INSTRUCTIONS |
a: List every kind of skid, roller, rail or wheel for moving the mill along the log that the chainsaw milling thread mentions.
b: Continue the chainsaw milling thread from where it stops.

OTOH with a bigger powerhead like an 076 and a bigger allround mill I'm thinking of reconsidering the use the HDPE skids on the new mill. with a bit of practice it might be a useful body energy saving measure over a day of milling although I have no illusions that Aussie Hardwood is gonna be tough with or without skids or even rollers.

I have considered rollers but I don't want to standardise on a single length bar and only have room for one more mill in my relationship with the missus. (Ha - are they "famous last words" or What!!!!)

Cheers


----------



## Railomatic (May 15, 2007)

Bob wrote:

OTOH with a bigger powerhead like an 076 and a bigger allround mill I'm thinking of reconsidering the use the HDPE skids on the new mill. with a bit of practice it might be a useful body energy saving measure over a day of milling although I have no illusions that Aussie Hardwood is gonna be tough with or without skids or even rollers.

I have considered rollers but I don't want to standardise on a single length bar and only have room for one more mill in my relationship with the missus. (Ha - are they "famous last words" or What!!!!)

Cheers[/QUOTE]

Rollers every time Bob, also a site roller to stop friction when the saw bites and pulls into the side of the log, very easy run along the log with half the energy used with other systems on the market.

Four rollers instead of one rail, which gives a perfectly located mill, before the chain and bar start cutting, and the same at the other end when finishing.

No need to standardise, just buy a mill to do all you need, 36" is a good size to have, which will cut down to half the width of the mill comfortably without any unsteadiness, don't forget a 36" mill will still handle larger logs, say 40 inch, when you get down to max width, which would be at least 2/5ths of the log then turn her on its side to finish off.

Any bigger than 36" and things really start to slow down, best to keep the saw buzzing and cutting rather than struggling.


----------



## scottr (May 18, 2007)

Raily , does the white wheel have a ball bearing ? http://www.arboristsite.com/attachment.php?attachmentid=51270&d=1179265941


----------



## Railomatic (May 18, 2007)

*info*



scottr said:


> Raily , does the white wheel have a ball bearing ? http://www.arboristsite.com/attachment.php?attachmentid=51270&d=1179265941



No the white side wheel is made from high grade nylon and has a solid axle which runs nice and smooth with a little lube, it sits right against the bar, so has a lot of area support for when the pressure is against it.

This makes life that much easier when the saw is puling hard sideways in the cut, save heaps of energy for the operator, because your not wrestling with the saw trying to ride over the rough edges on the side of the log.

PROVIDED RECORDS |

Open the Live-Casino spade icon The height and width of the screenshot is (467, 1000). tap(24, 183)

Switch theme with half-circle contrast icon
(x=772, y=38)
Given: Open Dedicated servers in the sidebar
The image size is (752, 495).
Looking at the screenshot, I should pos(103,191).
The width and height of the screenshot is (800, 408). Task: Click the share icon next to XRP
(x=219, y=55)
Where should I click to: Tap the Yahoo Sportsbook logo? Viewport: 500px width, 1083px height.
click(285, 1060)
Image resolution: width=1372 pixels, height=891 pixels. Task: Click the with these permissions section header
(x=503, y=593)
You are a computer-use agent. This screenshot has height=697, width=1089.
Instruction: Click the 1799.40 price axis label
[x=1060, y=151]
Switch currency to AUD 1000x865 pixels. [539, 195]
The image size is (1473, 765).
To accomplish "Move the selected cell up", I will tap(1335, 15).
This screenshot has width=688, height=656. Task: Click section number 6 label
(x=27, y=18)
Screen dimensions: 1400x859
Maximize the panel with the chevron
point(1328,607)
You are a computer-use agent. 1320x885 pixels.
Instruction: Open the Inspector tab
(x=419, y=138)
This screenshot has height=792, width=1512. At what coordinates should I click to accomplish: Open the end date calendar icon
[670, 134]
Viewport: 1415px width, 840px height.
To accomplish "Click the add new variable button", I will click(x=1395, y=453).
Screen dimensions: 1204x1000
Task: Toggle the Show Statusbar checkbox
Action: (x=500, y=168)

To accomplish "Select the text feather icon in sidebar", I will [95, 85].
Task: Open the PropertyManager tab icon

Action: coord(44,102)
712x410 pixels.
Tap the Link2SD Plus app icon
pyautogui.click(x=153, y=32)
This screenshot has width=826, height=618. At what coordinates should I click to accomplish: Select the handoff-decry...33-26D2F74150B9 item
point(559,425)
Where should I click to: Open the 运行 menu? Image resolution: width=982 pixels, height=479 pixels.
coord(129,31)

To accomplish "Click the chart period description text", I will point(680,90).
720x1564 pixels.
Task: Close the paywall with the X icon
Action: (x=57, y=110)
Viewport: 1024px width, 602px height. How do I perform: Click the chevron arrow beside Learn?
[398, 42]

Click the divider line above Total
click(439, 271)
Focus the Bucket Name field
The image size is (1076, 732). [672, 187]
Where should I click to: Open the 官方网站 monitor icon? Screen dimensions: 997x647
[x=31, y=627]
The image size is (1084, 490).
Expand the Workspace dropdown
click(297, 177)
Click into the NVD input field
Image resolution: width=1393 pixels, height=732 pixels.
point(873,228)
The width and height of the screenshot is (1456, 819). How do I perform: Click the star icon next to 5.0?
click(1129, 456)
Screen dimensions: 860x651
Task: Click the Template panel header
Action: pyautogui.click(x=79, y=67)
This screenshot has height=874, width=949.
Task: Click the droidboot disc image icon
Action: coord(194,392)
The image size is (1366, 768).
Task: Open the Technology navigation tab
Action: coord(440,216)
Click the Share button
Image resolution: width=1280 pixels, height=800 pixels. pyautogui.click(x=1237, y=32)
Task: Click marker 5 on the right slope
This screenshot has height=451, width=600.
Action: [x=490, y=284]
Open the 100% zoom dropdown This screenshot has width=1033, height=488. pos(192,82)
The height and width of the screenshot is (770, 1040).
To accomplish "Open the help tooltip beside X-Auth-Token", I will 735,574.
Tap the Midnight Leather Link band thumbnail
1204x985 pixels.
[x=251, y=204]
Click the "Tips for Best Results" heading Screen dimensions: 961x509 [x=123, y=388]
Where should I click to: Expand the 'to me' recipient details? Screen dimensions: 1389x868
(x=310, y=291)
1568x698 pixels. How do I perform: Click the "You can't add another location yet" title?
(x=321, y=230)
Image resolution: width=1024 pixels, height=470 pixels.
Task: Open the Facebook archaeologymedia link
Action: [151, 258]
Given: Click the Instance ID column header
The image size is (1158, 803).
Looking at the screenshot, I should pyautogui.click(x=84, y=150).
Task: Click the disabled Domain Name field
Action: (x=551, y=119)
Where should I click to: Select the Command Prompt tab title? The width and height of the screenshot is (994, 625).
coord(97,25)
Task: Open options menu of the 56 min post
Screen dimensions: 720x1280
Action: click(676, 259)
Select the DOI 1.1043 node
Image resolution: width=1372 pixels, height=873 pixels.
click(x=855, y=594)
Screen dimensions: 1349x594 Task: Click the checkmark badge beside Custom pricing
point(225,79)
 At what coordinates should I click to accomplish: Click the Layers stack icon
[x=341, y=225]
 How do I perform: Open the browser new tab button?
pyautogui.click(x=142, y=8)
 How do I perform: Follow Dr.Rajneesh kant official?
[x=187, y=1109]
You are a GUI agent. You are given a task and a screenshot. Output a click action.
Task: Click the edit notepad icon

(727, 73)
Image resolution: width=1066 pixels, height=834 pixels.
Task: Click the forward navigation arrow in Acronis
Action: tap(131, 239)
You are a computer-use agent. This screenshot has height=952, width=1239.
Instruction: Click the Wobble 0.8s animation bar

TASK-BY-TASK ANSWERS |
a: HDPE skids, rollers, a site roller (the white side wheel made of nylon), and a rail.

b:
I wouldn't be without one of these nowadays.


----------



## scottr (May 18, 2007)

Raily , thanks for the information .


----------



## BobL (May 20, 2007)

*Finally I started the new mill (WIP)*

I was going to start a new thread but thought I'd just append the story to this one.

I still haven't really decided how to clamp my height adjustment but it hasn't stopped ally boat building BIL and myself from making a start in a new chainsaw mill. I hope not too much of this post is like teaching granny to suck egs.

I started by removing the clutch and chain brake cover. The standard cover is replaced with this 12mm thick ally plate.







On top of this plate is placed the base of the mill which connects via the ally depth of cut tubes to the rails. The base is made from 6mm thick ally plate. In its final form this base will be gussted in a number of places for extra strength. I'm not happy with the amount of thread the bar bolts are hanging on by. Either I will make a thinner underplate or replace the bar bolts with longer ones. 






The rails are made from a 40 x 44 x 3mm unistrut commonly used on highway signs. The middle cross piece is also a piece of the same unistrut to maintain a constant level when starting and stopping slabbing cuts. This unistrut is a "C-section, atop a, square hollow section" so it is very strong. The C-section fits a 10mm bolt and if cup head bolts are use, the square shank section near the head fits neatly in the groove and makes it really easy to tighten the bolts.

The end cross pieces are made from 70 x 40 x 3 mm thick ally angle and are what the 25mm diameter x 3 mm thick vertical ally tubes attach to. The height adjustment (not shown) will be by allthread rods and cranks as per my small CSM.





The length of the mill was determined by the length (3m) of unistrut I had available. I basically cut off a 300mm piece for the middle cross piece leaving me 2.7 m which I cut in half so the mill is 1.35m long and can hold a chainsaw bar that is ~1.25m long. 






Below is as much as we've done so far all just aligned but not fixed in place. Missing is the outboard vertical height adjuster and bar clamping tubes and a couple of other bits and pieces. There is actually very little welding involved in this mill as it is mainly bolted together so it comes apart quickly for easy transport and storage.






The chainsaw bar shown looks tiny but is 750 mm long but I am eventually looking at buying a bar around 1.05 m long. 

Laying it all out like this has enabled me to identify a couple of problems including one of the oil cap access being blocked when boards thinner than 50mm thick are being milled. Fortunately the key welds have not been made and I can fix this without too much problem.

Working with ally is a lot easier than I thought. I had a go at the ally welding, it was not that hard, but I guess having a $7500 welder has got to make it easy. The rest of the tools he uses are mainly woodworking power or air tools (Sliding compound mitre saw, circular saws [he cuts massive 3 m x 3m sheets with just a circular] router, drills, sanders, drill jigsaw, etc. Other tools he uses are oxy to heat before bending, angle grinder and something called a "die grinder" which looks like a large dremel - I gotta get me one of those.

The next time we have any time to work on this is next weekend - anyway I hope you can get something from this "experiment"

Cheers


----------



## murphyranch (May 21, 2007)

Howdy all,

I have been reading the discussions in this forum for several months now am learning alot from you guys and am pretty addicted to it and my Alaskan CSM. Thanks for all the info and pictures as well.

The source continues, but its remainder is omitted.